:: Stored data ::
|---|

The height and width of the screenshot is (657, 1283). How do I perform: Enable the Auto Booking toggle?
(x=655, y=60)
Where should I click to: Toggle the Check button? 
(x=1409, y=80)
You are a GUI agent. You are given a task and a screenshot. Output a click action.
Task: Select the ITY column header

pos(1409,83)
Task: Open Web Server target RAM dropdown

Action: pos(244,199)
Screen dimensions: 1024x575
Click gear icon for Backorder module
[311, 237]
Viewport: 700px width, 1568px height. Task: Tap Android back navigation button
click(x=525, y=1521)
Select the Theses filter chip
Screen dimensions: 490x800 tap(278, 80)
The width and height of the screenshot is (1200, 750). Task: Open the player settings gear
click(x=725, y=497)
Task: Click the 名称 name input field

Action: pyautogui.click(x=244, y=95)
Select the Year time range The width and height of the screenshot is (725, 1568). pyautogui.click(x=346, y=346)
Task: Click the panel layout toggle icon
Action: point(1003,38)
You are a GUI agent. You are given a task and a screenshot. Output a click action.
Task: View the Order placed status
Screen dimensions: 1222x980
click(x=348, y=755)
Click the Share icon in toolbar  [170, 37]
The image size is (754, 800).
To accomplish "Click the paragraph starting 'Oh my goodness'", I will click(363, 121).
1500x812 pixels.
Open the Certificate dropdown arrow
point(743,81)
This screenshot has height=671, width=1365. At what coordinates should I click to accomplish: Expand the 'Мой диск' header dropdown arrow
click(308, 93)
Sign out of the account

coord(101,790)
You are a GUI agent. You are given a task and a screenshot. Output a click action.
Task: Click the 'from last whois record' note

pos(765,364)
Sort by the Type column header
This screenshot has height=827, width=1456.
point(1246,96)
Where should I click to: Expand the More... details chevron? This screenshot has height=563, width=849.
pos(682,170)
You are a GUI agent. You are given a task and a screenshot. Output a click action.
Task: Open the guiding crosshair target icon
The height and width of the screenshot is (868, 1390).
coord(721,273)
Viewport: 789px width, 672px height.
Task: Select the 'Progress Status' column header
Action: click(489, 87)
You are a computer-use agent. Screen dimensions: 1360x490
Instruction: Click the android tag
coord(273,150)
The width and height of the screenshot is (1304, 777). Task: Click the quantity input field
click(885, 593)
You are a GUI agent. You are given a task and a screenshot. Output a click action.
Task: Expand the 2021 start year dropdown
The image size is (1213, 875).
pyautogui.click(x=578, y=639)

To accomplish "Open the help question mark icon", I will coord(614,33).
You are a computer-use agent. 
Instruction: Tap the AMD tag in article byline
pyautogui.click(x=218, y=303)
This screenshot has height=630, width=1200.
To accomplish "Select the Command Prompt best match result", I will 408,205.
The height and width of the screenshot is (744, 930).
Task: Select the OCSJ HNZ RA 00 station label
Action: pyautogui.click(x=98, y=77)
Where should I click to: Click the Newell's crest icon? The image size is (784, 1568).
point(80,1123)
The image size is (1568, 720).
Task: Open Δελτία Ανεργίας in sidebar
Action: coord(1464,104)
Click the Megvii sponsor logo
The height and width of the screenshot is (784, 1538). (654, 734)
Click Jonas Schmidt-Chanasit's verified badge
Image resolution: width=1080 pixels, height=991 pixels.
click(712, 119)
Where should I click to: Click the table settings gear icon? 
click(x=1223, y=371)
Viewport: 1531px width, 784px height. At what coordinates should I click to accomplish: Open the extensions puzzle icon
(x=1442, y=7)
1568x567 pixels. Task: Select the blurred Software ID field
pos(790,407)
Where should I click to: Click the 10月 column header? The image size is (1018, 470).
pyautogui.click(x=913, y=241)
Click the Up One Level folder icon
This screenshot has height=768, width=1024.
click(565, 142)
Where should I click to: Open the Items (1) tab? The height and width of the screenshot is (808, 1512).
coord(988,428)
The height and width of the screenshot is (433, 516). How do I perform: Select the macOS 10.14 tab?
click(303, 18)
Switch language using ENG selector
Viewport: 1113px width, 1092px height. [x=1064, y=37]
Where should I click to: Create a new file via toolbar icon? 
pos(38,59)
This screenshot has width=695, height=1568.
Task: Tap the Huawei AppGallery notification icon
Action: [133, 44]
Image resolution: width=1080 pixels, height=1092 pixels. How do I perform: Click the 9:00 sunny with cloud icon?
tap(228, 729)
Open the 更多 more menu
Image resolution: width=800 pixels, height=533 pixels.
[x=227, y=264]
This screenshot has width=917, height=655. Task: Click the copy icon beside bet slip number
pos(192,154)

|---|

:: EXERCISE DIRECTIONS ::
Only the lines from the top of the data through the line that contains "Click the Share" should be quoted, exactly as they stand.

:: ANSWER BELOW ::
The height and width of the screenshot is (657, 1283). How do I perform: Enable the Auto Booking toggle?
(x=655, y=60)
Where should I click to: Toggle the Check button? 
(x=1409, y=80)
You are a GUI agent. You are given a task and a screenshot. Output a click action.
Task: Select the ITY column header

pos(1409,83)
Task: Open Web Server target RAM dropdown

Action: pos(244,199)
Screen dimensions: 1024x575
Click gear icon for Backorder module
[311, 237]
Viewport: 700px width, 1568px height. Task: Tap Android back navigation button
click(x=525, y=1521)
Select the Theses filter chip
Screen dimensions: 490x800 tap(278, 80)
The width and height of the screenshot is (1200, 750). Task: Open the player settings gear
click(x=725, y=497)
Task: Click the 名称 name input field

Action: pyautogui.click(x=244, y=95)
Select the Year time range The width and height of the screenshot is (725, 1568). pyautogui.click(x=346, y=346)
Task: Click the panel layout toggle icon
Action: point(1003,38)
You are a GUI agent. You are given a task and a screenshot. Output a click action.
Task: View the Order placed status
Screen dimensions: 1222x980
click(x=348, y=755)
Click the Share icon in toolbar  [170, 37]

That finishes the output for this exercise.